Beyond Isolation: Towards an Interactionist Perspective on Human Cognitive Bias and AI Bias
Nick von Felten
TL;DR
This paper argues that human cognitive bias and AI bias have been studied in isolation, missing critical interaction effects that can amplify or mitigate biases in AI-assisted decision-making. It advocates an interactionist framework to map compound biases to targeted mitigation strategies, including extending the cognitive bias codex to AI contexts and conducting empirical evaluations. The work outlines concrete steps for theory development, technique design, and framework integration, aiming to produce design guidelines that align AI outputs with human cognitive processes and reduce bias amplification.

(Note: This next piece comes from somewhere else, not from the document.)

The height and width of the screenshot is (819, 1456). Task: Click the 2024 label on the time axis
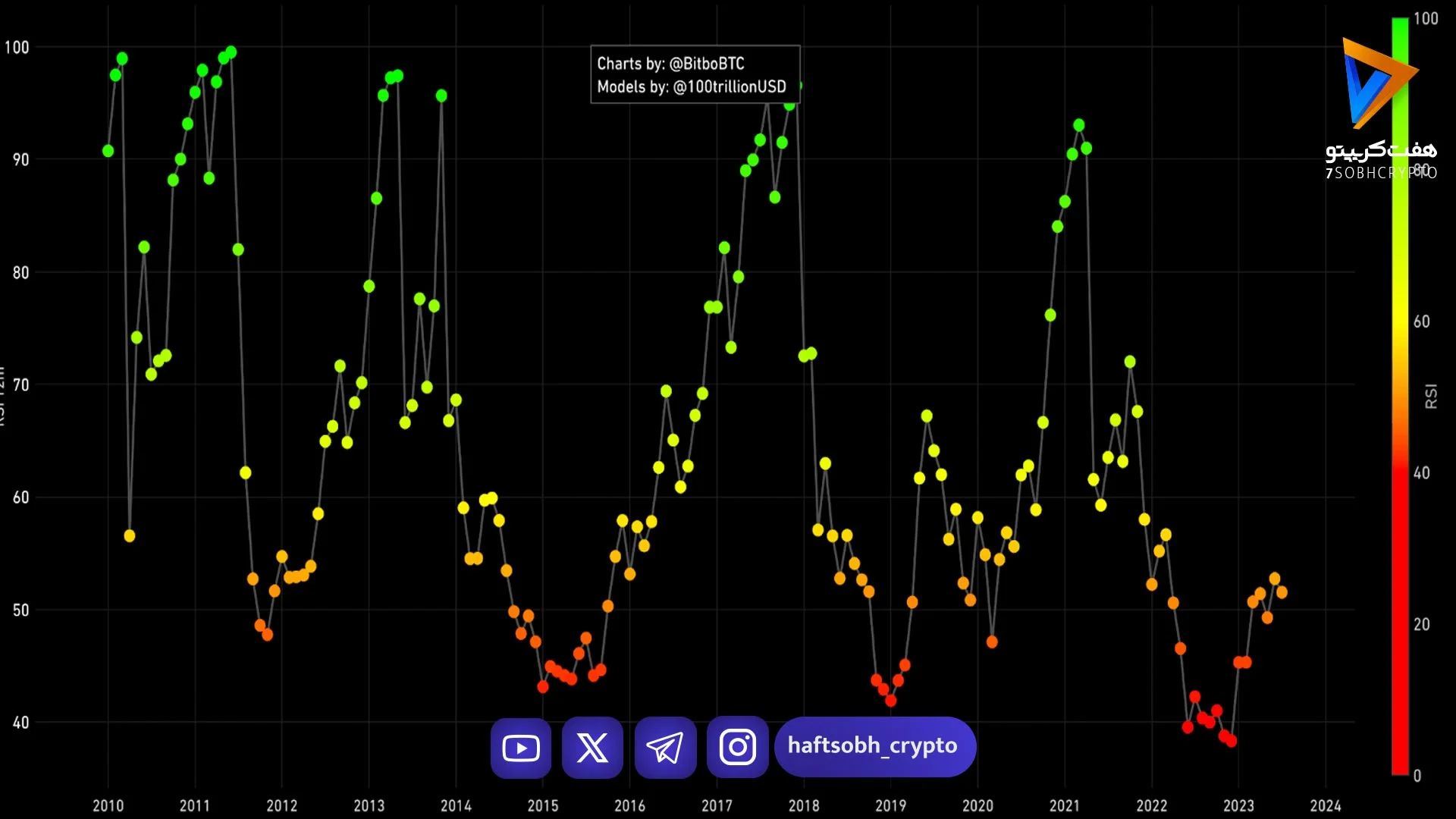(x=1326, y=805)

By addressing the reciprocal dynamics of human and AI biases, the paper seeks to safeguard human cognition and enhance decision quality in real-world AI interactions.
Abstract
Isolated perspectives have often paved the way for great scientific discoveries. However, many breakthroughs only emerged when moving away from singular views towards interactions. Discussions on Artificial Intelligence (AI) typically treat human and AI bias as distinct challenges, leaving their dynamic interplay and compounding potential largely unexplored. Recent research suggests that biased AI can amplify human cognitive biases, while well-calibrated systems might help mitigate them. In this position paper, I advocate for transcending beyond separate treatment of human and AI biases and instead focus on their interaction effects. I argue that a comprehensive framework, one that maps (compound human-AI) biases to mitigation strategies, is essential for understanding and protecting human cognition, and I outline concrete steps for its development.